Transformers: Attention Is All You Need
Published:
These are some notes I took while studying transformer models. I already implemented this paper on PyTorch.
Word Embeddings
Word embeddings are vector representations of words in a continuous, semantic space. Introduced with Word2Vec (Mikolov, 2013) [1301.3781], these embeddings encode the meaning of words as vectors, allowing relationships between words to be captured mathematically.
Unlike one-hot encoding, which only indicates the presence of a word and does not reflect meaning, word embeddings encode semantic content in a lower-dimensional space.
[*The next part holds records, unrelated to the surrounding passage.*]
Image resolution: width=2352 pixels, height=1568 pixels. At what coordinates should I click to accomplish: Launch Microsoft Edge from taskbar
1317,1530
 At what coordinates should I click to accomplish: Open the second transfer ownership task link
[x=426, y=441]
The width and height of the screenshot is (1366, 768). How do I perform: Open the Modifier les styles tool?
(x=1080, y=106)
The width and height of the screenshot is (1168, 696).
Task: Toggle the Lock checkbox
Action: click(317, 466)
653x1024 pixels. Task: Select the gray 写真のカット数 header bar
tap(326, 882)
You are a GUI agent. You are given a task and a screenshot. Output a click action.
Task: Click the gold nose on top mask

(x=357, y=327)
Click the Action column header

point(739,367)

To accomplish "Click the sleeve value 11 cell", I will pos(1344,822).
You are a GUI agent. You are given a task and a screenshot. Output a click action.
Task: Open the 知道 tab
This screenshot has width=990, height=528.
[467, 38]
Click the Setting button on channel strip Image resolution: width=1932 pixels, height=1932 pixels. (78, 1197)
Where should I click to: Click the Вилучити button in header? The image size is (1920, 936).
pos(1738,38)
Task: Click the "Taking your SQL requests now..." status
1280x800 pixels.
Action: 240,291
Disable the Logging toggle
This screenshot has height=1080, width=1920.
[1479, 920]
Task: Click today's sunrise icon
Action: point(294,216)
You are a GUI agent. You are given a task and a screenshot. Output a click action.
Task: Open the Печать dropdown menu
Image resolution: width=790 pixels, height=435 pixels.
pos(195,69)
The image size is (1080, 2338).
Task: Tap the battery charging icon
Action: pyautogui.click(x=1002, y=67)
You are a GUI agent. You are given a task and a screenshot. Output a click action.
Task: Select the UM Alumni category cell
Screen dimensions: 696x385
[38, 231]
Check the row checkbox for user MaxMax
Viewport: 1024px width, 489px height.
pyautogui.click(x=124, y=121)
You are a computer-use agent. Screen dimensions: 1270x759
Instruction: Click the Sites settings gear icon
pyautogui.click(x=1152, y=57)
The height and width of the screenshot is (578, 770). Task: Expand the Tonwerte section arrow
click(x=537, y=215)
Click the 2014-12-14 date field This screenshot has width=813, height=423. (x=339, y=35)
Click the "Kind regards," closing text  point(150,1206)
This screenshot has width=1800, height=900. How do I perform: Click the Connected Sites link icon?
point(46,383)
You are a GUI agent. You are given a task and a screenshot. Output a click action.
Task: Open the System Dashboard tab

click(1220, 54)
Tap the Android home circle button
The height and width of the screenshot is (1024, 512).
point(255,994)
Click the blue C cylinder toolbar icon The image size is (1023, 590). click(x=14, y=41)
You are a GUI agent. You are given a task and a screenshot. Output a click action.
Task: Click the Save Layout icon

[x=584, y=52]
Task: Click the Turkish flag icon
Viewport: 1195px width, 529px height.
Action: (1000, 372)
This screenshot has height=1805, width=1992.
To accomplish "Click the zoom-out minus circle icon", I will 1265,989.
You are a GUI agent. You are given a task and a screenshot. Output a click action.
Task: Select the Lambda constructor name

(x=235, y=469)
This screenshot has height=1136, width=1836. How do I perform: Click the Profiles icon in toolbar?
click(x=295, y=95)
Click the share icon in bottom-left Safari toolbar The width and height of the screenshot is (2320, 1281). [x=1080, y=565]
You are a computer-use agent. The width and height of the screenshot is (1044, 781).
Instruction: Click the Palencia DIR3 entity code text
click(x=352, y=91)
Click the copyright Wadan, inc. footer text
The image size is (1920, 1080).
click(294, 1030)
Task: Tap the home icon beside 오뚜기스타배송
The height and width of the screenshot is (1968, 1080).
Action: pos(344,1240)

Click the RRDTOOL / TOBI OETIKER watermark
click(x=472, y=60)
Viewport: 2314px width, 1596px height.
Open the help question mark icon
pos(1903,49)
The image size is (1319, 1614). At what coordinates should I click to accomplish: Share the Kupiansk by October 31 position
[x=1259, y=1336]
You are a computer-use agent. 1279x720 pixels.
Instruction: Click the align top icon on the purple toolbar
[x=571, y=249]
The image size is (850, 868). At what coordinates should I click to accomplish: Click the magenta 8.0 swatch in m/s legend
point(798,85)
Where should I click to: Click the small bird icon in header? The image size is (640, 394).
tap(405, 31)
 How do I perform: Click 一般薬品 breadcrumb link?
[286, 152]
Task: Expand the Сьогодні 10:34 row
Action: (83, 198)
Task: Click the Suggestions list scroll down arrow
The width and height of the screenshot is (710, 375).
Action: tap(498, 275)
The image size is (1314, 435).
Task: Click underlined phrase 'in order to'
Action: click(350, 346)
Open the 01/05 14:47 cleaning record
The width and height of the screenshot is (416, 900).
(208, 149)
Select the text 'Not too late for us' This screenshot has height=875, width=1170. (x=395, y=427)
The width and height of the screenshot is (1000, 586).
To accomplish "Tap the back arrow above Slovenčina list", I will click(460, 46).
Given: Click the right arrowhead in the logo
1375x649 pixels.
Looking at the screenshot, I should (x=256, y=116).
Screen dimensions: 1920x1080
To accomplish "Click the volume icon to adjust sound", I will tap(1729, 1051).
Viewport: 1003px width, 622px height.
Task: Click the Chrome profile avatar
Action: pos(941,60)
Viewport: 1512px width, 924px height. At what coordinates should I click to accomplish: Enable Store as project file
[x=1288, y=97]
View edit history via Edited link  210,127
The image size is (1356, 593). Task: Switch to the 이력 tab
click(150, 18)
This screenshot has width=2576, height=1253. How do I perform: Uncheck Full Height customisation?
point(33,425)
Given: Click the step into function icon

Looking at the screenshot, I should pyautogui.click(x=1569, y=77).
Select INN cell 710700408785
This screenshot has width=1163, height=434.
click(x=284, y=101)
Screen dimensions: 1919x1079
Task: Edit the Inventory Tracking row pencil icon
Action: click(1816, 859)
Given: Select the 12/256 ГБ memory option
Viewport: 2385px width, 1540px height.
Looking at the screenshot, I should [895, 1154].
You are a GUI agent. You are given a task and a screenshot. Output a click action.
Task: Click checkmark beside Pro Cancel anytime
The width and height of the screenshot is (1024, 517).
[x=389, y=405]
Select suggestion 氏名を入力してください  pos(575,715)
For example, vector arithmetic can capture analogies:
\[w(\text{"queen"}) \approx w(\text{"king"}) + w(\text{"woman"}) - w(\text{"man"})\]Word embeddings revolutionized transfer learning in NLP, improving feature extraction and enabling richer linguistic representations. The same concept has been extended to other domains, such as images, video, graphs, and audio, where models convert complex data into vectors containing relevant features.
Introduction to Traditional Recurrent Models
For a complete, working implementation of these models, feel free to explore the repository.
Before diving into the Transformer architecture, it’s important to understand traditional sequential models that have been widely used for sequence processing: Recurrent Neural Networks (RNN), Long Short-Term Memory (LSTM), and Gated Recurrent Units (GRU).
These models process input sequences step-by-step, maintaining a hidden state that captures previous information to influence how new inputs are interpreted.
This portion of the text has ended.